(Beginning of Raw data)
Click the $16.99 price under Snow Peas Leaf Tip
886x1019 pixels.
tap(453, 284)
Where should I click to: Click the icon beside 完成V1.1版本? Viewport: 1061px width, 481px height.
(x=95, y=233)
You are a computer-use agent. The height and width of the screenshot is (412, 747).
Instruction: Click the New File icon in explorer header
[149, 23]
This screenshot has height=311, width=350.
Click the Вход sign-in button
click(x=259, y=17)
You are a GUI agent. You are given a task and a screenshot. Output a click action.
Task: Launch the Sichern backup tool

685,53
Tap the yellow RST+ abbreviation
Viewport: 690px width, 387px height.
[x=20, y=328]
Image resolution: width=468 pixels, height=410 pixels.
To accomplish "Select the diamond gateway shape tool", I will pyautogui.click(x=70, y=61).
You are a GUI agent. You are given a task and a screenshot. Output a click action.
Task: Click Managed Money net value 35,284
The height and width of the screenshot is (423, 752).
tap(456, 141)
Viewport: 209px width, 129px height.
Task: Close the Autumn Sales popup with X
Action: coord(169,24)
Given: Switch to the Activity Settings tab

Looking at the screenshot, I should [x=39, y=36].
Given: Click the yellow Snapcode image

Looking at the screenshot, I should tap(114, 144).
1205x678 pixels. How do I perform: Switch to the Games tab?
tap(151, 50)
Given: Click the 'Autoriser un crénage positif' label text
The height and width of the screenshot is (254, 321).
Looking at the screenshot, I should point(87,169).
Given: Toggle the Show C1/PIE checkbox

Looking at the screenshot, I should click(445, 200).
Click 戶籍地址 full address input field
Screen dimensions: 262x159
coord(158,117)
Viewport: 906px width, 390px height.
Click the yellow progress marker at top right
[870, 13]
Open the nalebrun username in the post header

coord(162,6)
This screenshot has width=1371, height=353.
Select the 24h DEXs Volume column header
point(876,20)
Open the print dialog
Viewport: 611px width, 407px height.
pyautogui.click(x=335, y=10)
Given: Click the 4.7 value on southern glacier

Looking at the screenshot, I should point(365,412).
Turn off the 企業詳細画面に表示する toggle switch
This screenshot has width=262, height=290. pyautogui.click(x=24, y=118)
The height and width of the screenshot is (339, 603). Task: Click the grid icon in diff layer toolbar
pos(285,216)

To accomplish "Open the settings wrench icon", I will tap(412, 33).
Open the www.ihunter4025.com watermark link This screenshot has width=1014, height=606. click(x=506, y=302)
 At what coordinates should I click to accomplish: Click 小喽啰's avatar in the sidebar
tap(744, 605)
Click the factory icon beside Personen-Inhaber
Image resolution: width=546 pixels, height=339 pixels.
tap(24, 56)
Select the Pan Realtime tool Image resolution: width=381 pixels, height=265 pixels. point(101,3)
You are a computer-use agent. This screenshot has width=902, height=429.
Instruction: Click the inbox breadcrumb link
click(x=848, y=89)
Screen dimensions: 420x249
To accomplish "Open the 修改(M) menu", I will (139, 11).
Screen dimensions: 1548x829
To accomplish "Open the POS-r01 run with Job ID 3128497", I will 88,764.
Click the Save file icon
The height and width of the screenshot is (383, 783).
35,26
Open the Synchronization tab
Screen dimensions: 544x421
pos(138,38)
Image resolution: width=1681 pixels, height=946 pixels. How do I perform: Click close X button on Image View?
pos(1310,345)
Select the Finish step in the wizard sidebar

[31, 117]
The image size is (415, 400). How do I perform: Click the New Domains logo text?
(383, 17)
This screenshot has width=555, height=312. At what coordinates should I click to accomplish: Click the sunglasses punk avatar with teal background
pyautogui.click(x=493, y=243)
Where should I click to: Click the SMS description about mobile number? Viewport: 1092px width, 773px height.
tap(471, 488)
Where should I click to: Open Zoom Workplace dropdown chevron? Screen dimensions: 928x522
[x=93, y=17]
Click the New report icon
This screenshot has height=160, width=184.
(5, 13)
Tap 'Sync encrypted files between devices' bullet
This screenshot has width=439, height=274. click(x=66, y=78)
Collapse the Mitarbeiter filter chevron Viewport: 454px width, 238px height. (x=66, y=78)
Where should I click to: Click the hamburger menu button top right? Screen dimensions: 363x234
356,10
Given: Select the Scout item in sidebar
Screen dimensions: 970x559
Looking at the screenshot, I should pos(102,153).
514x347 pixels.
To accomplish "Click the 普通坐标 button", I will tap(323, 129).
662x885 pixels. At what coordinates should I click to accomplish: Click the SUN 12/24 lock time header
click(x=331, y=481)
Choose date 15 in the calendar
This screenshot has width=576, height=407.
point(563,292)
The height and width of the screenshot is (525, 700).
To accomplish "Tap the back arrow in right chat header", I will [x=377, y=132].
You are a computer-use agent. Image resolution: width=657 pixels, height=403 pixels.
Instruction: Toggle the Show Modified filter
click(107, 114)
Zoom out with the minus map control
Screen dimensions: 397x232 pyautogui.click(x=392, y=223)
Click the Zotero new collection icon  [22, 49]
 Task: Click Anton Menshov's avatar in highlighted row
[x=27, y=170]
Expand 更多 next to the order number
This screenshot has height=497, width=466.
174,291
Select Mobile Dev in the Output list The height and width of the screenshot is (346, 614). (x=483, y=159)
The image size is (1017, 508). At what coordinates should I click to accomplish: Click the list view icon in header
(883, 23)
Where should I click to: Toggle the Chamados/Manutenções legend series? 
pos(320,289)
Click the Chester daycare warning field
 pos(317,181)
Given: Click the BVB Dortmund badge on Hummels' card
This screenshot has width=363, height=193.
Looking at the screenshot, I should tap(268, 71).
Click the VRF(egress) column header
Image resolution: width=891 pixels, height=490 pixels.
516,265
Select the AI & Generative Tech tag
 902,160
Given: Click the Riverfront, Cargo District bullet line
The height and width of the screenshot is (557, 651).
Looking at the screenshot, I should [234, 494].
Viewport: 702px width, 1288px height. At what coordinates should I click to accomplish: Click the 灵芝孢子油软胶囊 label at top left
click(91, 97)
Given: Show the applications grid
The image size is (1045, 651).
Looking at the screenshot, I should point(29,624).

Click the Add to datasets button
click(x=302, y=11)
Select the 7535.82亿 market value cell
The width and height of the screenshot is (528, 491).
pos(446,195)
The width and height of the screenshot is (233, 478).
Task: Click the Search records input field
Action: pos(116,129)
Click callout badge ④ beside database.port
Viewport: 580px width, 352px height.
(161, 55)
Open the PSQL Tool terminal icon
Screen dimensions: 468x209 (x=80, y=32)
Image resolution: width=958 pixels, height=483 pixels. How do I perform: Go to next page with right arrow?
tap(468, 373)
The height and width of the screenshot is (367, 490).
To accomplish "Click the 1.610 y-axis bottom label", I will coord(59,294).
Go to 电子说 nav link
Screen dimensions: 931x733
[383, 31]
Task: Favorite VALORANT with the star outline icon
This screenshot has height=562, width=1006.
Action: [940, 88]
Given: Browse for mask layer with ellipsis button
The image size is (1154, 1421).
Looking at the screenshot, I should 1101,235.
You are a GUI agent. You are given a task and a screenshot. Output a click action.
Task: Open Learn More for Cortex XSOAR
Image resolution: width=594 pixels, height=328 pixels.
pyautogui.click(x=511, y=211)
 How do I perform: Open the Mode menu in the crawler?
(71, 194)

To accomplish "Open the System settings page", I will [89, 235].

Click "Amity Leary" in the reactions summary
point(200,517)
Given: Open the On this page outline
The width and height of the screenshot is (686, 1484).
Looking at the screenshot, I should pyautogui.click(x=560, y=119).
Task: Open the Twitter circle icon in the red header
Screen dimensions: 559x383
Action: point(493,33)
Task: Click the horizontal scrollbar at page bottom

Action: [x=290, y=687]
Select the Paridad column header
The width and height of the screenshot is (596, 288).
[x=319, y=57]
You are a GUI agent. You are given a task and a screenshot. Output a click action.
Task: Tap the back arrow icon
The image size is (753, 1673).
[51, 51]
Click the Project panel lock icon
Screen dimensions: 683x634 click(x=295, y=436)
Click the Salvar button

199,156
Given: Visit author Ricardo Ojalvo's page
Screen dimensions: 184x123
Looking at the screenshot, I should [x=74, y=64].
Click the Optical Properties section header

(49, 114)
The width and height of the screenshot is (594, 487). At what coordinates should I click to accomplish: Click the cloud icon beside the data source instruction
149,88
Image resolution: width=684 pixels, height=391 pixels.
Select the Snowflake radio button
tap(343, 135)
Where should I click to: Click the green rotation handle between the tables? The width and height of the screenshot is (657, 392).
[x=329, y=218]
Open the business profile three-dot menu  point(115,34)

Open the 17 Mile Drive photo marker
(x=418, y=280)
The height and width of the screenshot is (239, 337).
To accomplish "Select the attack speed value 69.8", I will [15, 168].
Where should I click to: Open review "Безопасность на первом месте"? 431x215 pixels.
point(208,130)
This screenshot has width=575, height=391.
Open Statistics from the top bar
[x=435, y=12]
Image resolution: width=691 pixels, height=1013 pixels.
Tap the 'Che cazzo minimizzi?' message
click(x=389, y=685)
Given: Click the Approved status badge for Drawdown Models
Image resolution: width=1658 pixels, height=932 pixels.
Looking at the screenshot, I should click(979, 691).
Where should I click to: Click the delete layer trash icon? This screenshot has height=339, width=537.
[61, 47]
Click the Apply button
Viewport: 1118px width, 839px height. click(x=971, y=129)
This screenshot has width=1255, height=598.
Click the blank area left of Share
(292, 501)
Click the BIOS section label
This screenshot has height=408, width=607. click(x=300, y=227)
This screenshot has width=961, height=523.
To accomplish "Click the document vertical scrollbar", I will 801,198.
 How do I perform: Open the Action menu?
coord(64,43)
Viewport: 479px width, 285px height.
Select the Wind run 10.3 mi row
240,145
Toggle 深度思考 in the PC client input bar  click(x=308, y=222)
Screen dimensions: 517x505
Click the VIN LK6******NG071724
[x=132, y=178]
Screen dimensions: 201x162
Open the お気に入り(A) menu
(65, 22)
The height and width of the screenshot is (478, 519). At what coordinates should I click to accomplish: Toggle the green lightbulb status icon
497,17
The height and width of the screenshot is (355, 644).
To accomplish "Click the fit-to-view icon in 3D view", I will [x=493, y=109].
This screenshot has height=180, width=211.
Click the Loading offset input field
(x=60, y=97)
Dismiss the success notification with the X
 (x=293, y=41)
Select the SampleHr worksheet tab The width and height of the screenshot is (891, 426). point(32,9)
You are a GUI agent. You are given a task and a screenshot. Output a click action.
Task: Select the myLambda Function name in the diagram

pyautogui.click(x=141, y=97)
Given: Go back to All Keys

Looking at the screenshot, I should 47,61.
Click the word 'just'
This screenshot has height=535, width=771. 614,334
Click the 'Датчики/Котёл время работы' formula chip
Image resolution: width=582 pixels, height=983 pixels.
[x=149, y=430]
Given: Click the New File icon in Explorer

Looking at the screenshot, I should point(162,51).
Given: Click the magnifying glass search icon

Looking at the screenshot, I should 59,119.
(End of Raw data)
[What the exercise asks]
Please repeat word for word the lines above that run from the beginning through the line containing "This screenshot has height=311, width=350.", keeping both the first and that last line.

[Answer box]
Click the $16.99 price under Snow Peas Leaf Tip
886x1019 pixels.
tap(453, 284)
Where should I click to: Click the icon beside 完成V1.1版本? Viewport: 1061px width, 481px height.
(x=95, y=233)
You are a computer-use agent. The height and width of the screenshot is (412, 747).
Instruction: Click the New File icon in explorer header
[149, 23]
This screenshot has height=311, width=350.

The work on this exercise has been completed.